In the MIDI output process (OFF) at step S54, all the MIDI outputs that correspond to the tone data for which tone production is being performed are set to OFF. Program control then returns to the main routine (step S42).
If the local-off play is set, a check is performed to determine whether or not ACC is ON (step S55). When ACC is not ON, program control goes to step S42 and returns to the main routine.
If, at step S55, ACC is ON, a memory map for the automatic play data reading section 2 in the MIDI ON tone memory 7, i.e., the AUTOMODE map, is prepared for the tone data for the automatic play data reading section 2 (step S56). Program execution control then goes to step S54 for the MIDI output process (OFF), and returns to the main routine (step S42).

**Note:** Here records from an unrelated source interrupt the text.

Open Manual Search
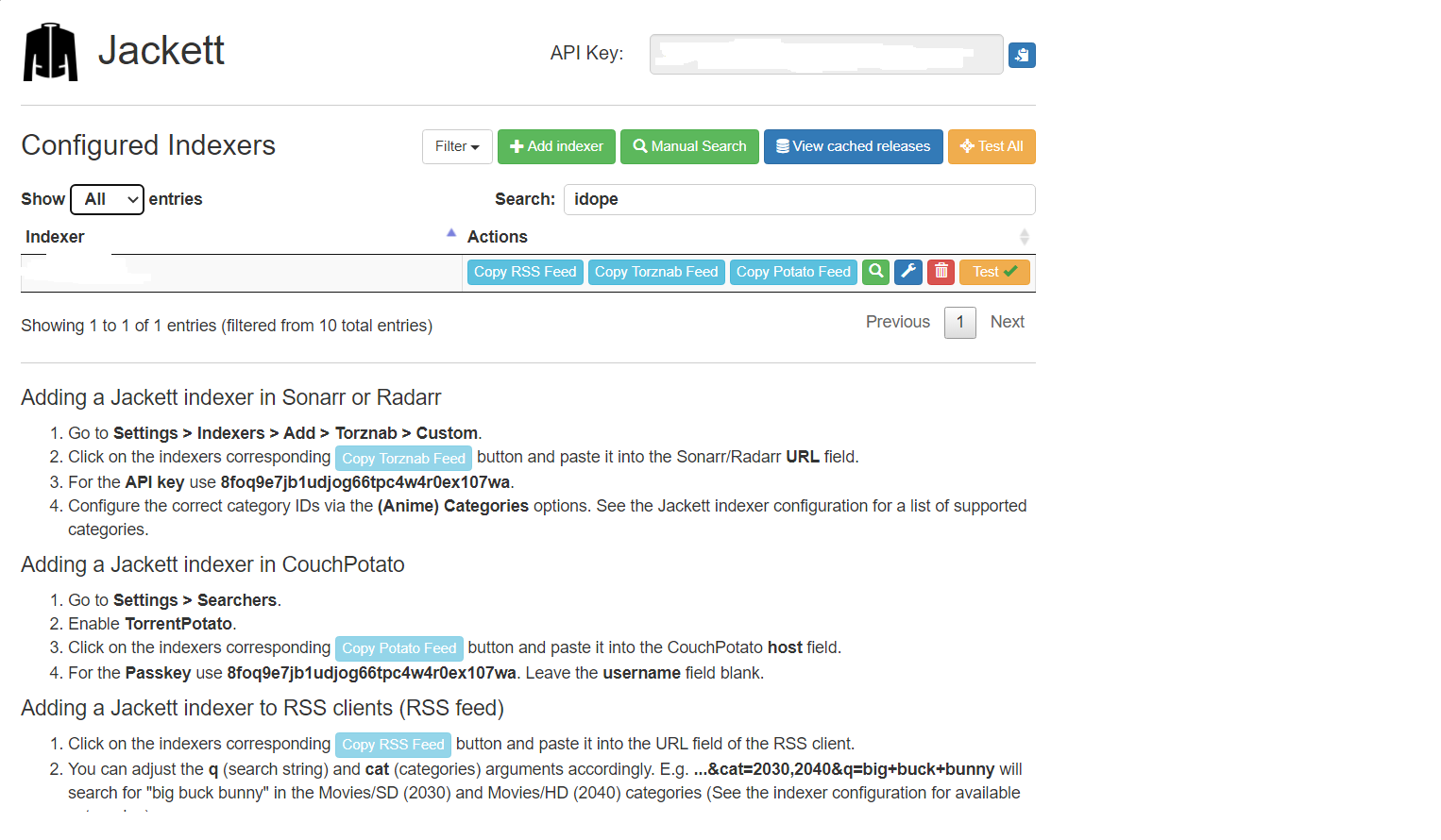This screenshot has width=1441, height=840. pyautogui.click(x=689, y=146)
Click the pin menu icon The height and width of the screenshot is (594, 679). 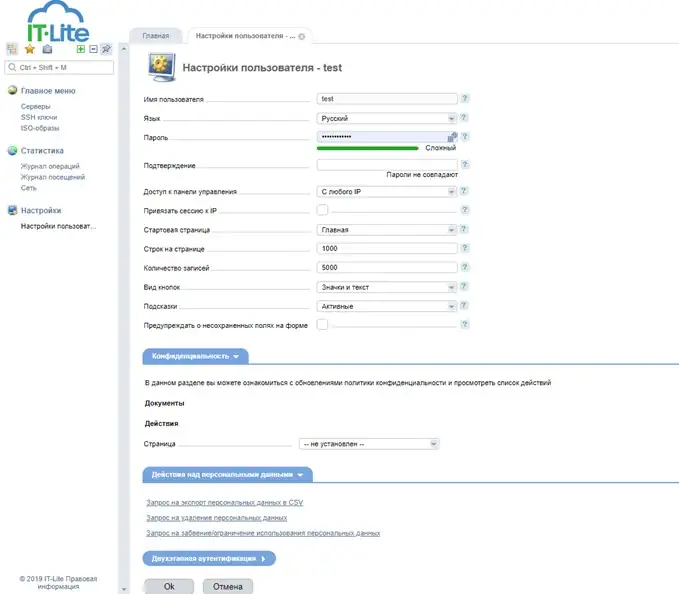coord(106,48)
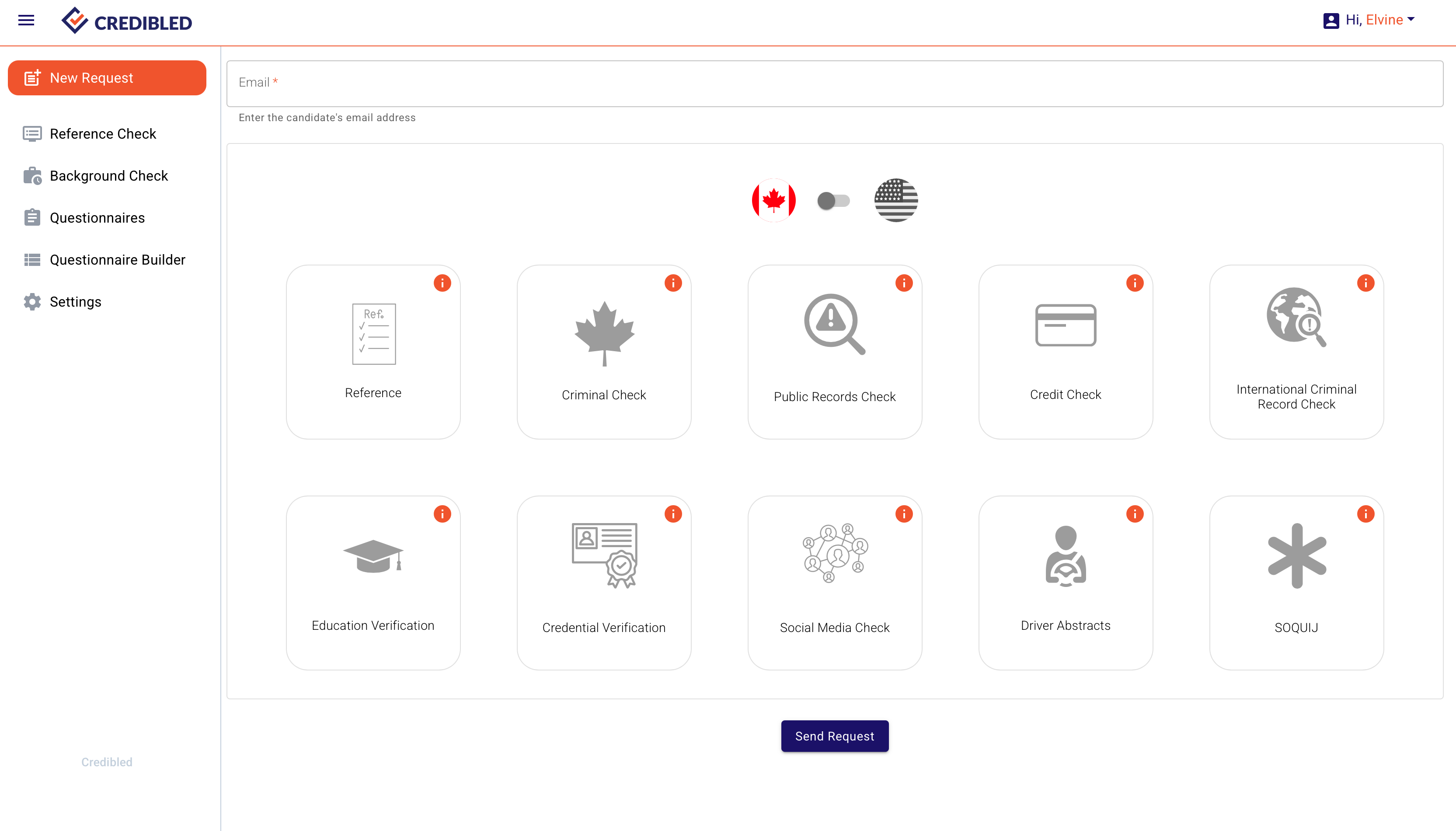Viewport: 1456px width, 831px height.
Task: Click the Social Media Check network icon
Action: (x=835, y=553)
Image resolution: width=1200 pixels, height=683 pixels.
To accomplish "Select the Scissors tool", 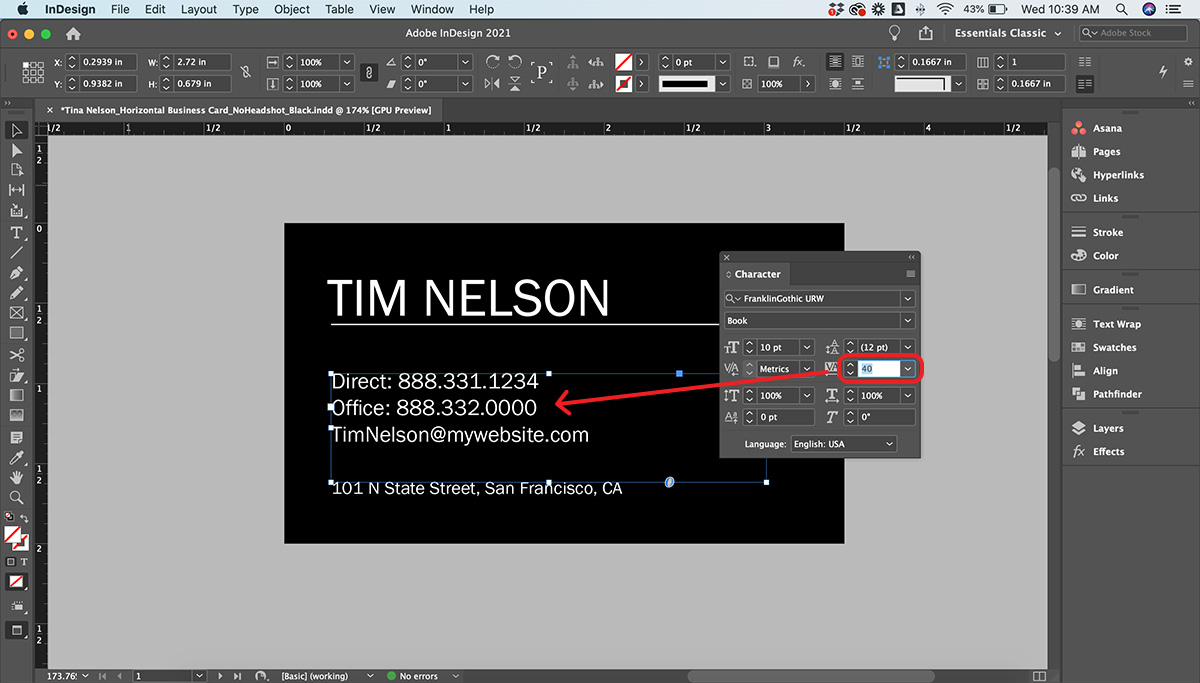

As described above, in contrast to a conventional electronic musical instrument that incorporates automatic playing means to perform automatic playing by employing automatic play data, to externally output an MIDI signal for tone data that is generated by an automatic play data generator of the automatic playing means, an electronic musical instrument according to the present invention erases the registered tone data, which were generated by a keyboard tone generator or the automatic play data generator and which are currently employed for tone production, and selects and newly registers tone data that will be employed for tone production. These requisite processes are required to be performed concurrently with mode selection, for activation of either the keyboard tone generator or the automatic play data generator, and mode/part selection, of a tone quality, a timbre, etc., by panel operation means. More specifically, regardless of the local-on playing or local-off playing state, an electronic musical instrument of the present invention can perform an assigner process, that is, a tone-on channel assignment process, to store the ON/OFF state of the tone data. Therefore, the local-off play function can be performed to independently output to an external device, as an MIDI signal, tone data that are produced by the automatic play data generator. Further, the electronic musical instrument can perform a local-off play function during which it does not employ tone data that it generates, which includes tone data generated by the automatic play data generator, to produce musical tones, but externally outputs such data as independent MIDI signals.
Although the preferred embodiment of the present invention and the claims particularly point out the subject matter regarded as the invention, various other modifications are contemplated as being within the scope of the invention.